Bir güzel adamın hatırasına
İnsan yaş aldıkça hayatta pek çok şeyin anlamı da değişiyor. Belki de en çarpıcı değişiklik ölümün yakınlığı olsa gerek. Her ne kadar emri ilahi gelip kapıyı çaldığında genç yaşlı diye sormasa da insan ölümü hiçbir yaşta kolay kolay kendisine de sevdiklerine de yakıştıramıyor.
Halbuki ölüm hayatın bir gerçeği ve her an etrafımızda bir çarkı felek gibi dönüp duruyor.

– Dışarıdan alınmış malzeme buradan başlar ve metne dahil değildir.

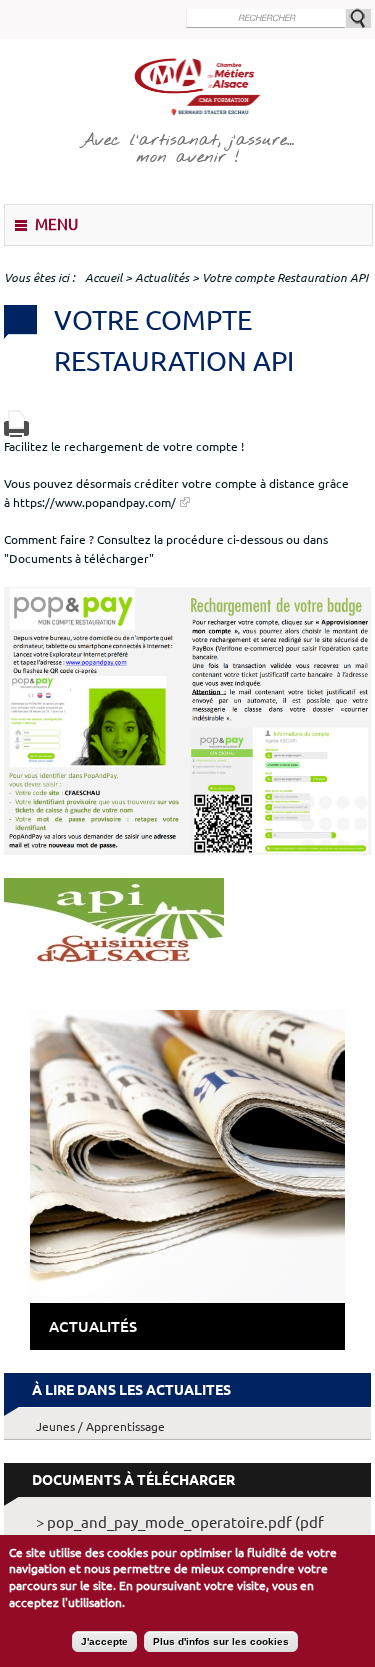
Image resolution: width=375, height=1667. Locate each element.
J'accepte (104, 1641)
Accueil (103, 277)
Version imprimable (16, 423)
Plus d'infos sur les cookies (221, 1641)
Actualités (162, 277)
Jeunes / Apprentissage (100, 1426)
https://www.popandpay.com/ (94, 502)
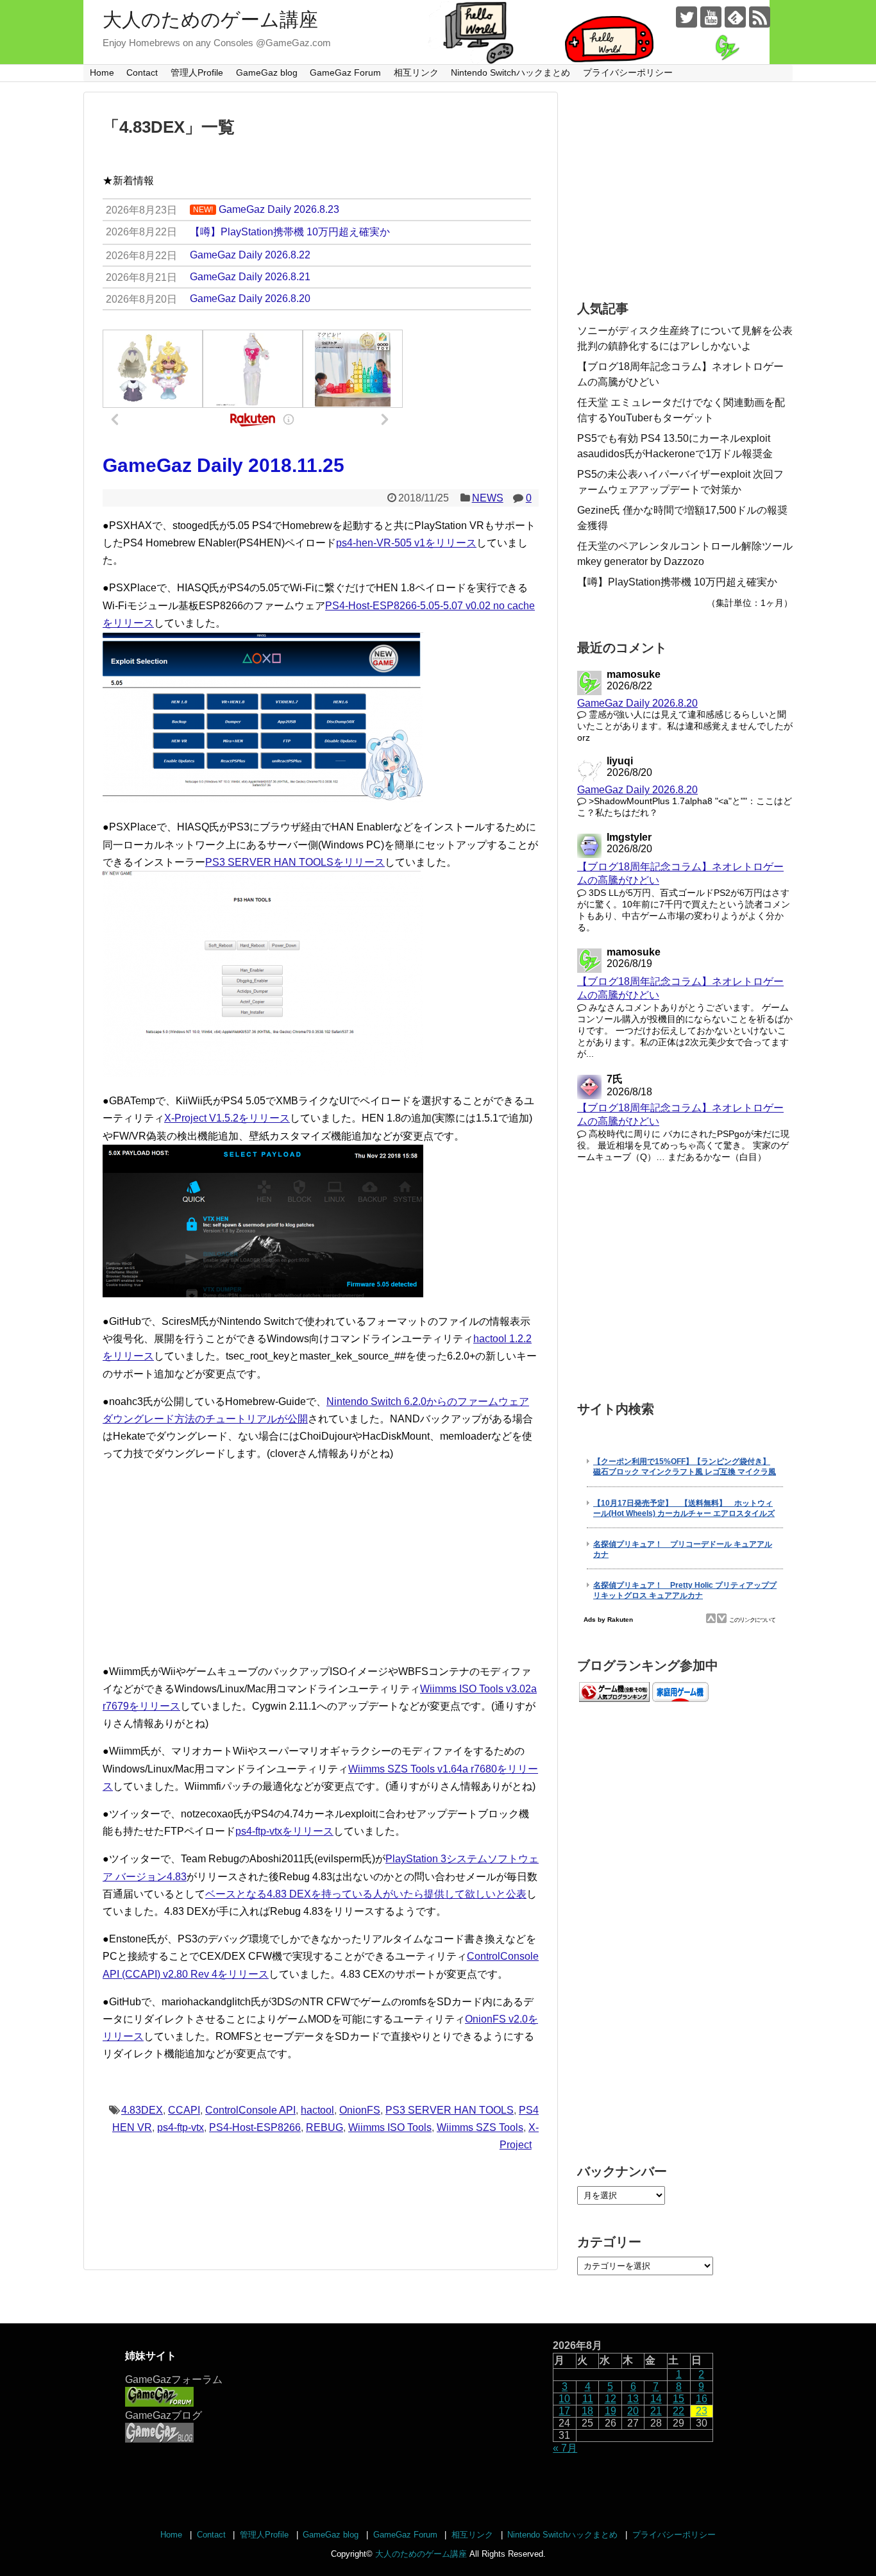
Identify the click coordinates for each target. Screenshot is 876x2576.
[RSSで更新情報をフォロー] (759, 17)
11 (587, 2398)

Genç, ihtiyar, iyi, kötü, sağlıklı, hasta demeden her gün birimizin kapısını çalıyor.
Çocukken “Falanca, filanca vefat etmiş. Şu yaştaydı, bu yaştaydı” dediklerinde mevta çocuk ya da genç değilse “Ne kadar da çok yaşamış!” diye şaşardık. Hesap bilmediğimizden kelli 35-40 yılı vs. o kadar uzun ve hiç bitmeyecek bir süre sanırdık ki, şaşarsınız.

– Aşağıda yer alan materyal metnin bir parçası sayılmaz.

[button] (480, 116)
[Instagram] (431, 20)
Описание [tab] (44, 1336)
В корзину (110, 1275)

Gel zaman, git zaman bizler de yaş aldıkça hayat mı tatlı geldi yoksa ölüm korkusu mu sardı bilmem ölüm daha bir zor gelir oldu. Hele bir de güzel insanlar bir bir etrafımızdan eksildikçe ölümün ağırlığı bir başka çöker oldu üstümüze.
Babamın bizi bırakıp gitmesinin üstünden kaç yıl geçti hatırlayamıyorum. Yılları saymak güç geliyor ama inanın sesi hep kulaklarımda…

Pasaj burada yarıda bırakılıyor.